MAGMA RESIDENCE AND STORAGE CONDITIONS AT LARGE VOLUME DOMES IN THE ANDEAN CENTRAL VOLCANIC ZONE, CHILE

The Andean Central Volcanic Zone (CVZ), home to large silicic volcanic systems like the Chao Dacite and Chillahuita Dome, offers a unique natural laboratory to investigate the magmatic processes responsible for explosive volcanism and extensive dome formations. These silicic systems, characterized by their high phenocryst content and compositional homogeneity, reflect prolonged magma residence in subvolcanic reservoirs and dynamic thermal and chemical evolution. The aim of this research is to quantify the magma residence times and storage conditions by examining the diffusion rates of Strontium (Sr) and Magnesium (Mg) in plagioclase phenocrysts, thereby elucidating the thermal and compositional evolution of these magmatic systems. To achieve this, we analyze plagioclase samples from both Chao and Chillahuita dome by Electron Probe Microanalysis (EPMA) and Laser Ablation Inductively Coupled Plasma Mass Spectrometry (LA-ICPMS). These data will be applied to forward diffusion models to calculate timescales of Sr and Mg diffusion. The trace and major element zoning profiles from EPMA and LA-ICPMS will be used to reconstruct the magmatic history beneath the domes.

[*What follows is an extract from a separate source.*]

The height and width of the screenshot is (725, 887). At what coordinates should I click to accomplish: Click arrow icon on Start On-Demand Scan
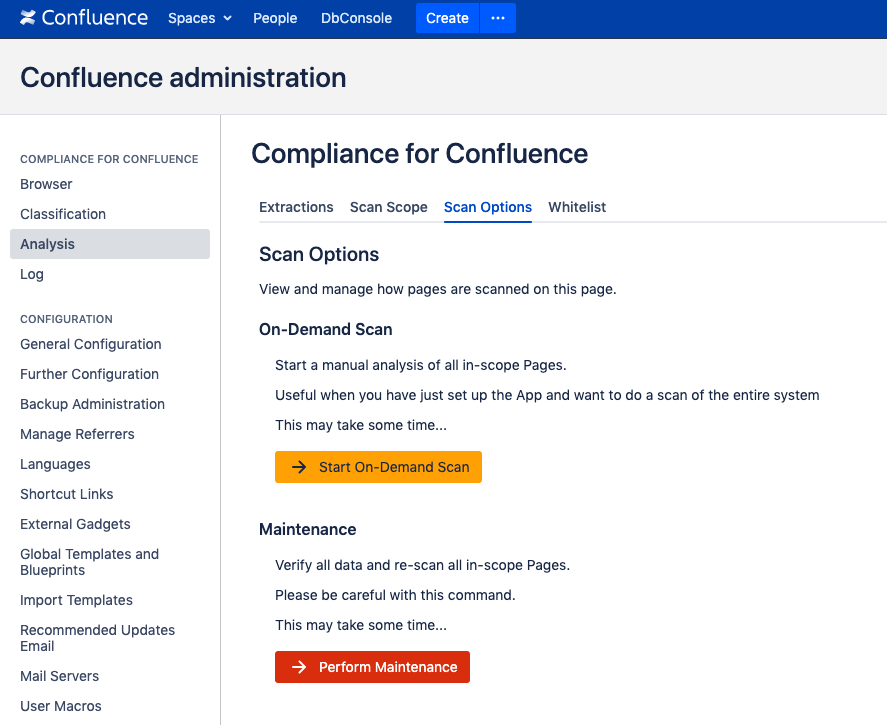pos(298,467)
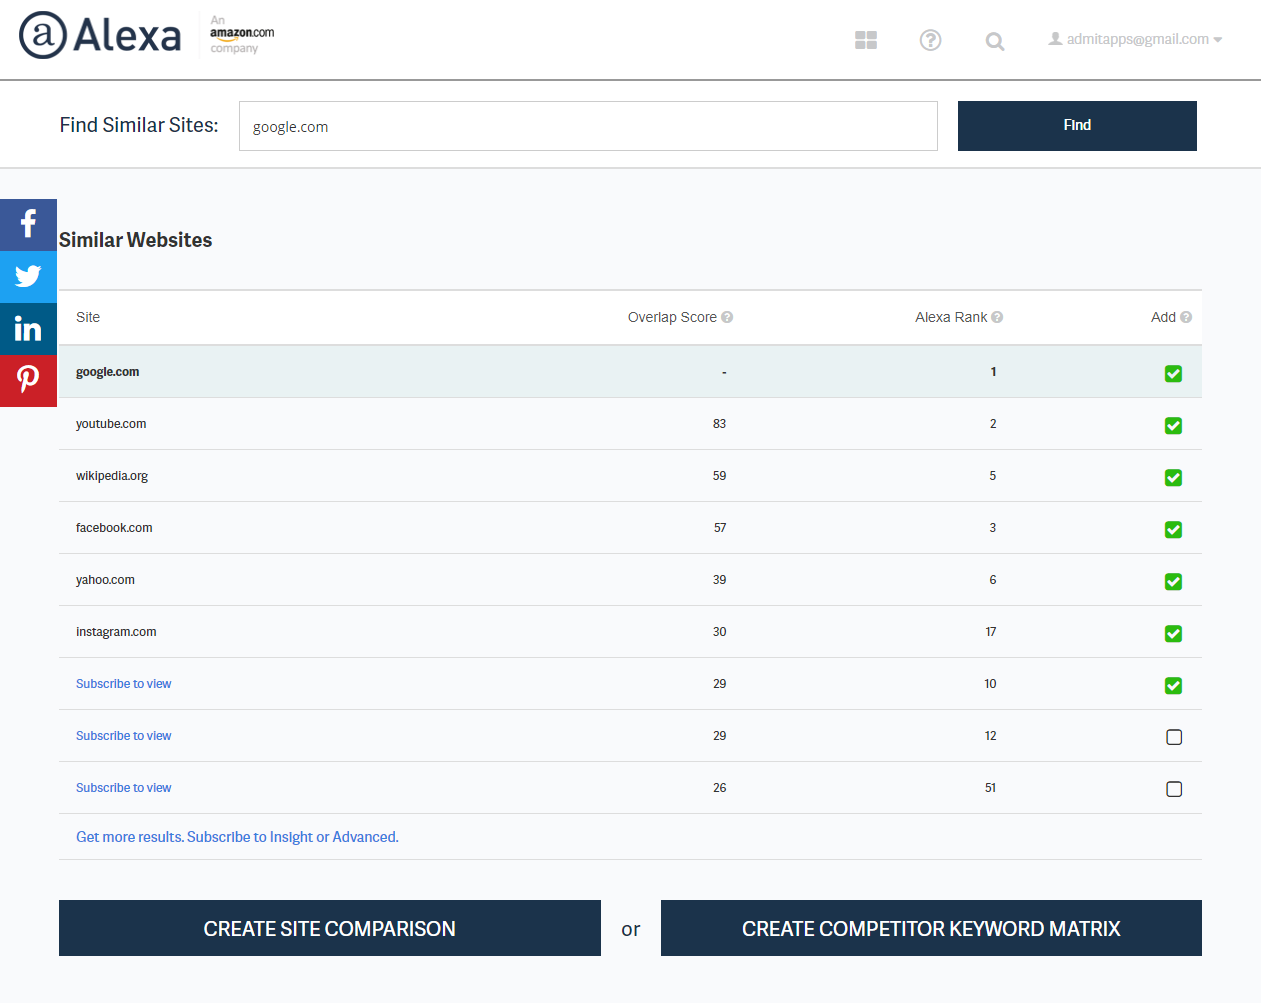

The expected results from this research work include evidence of extended magma storage at near-solidus temperatures, insights into magmatic processes such as fractional crystallization, magma mixing, and convection, and a comparative framework linking dome-forming events to regional ignimbrite eruptions at the CVZ. The findings from this research will enhance our understanding of the magmatic processes driving the evolution of these silicic domes, with implications for volcanic petrology and mineralogy, volcanic eruption forecasting, and volcanic risk mitigation in one of the most volcanically active regions of South America.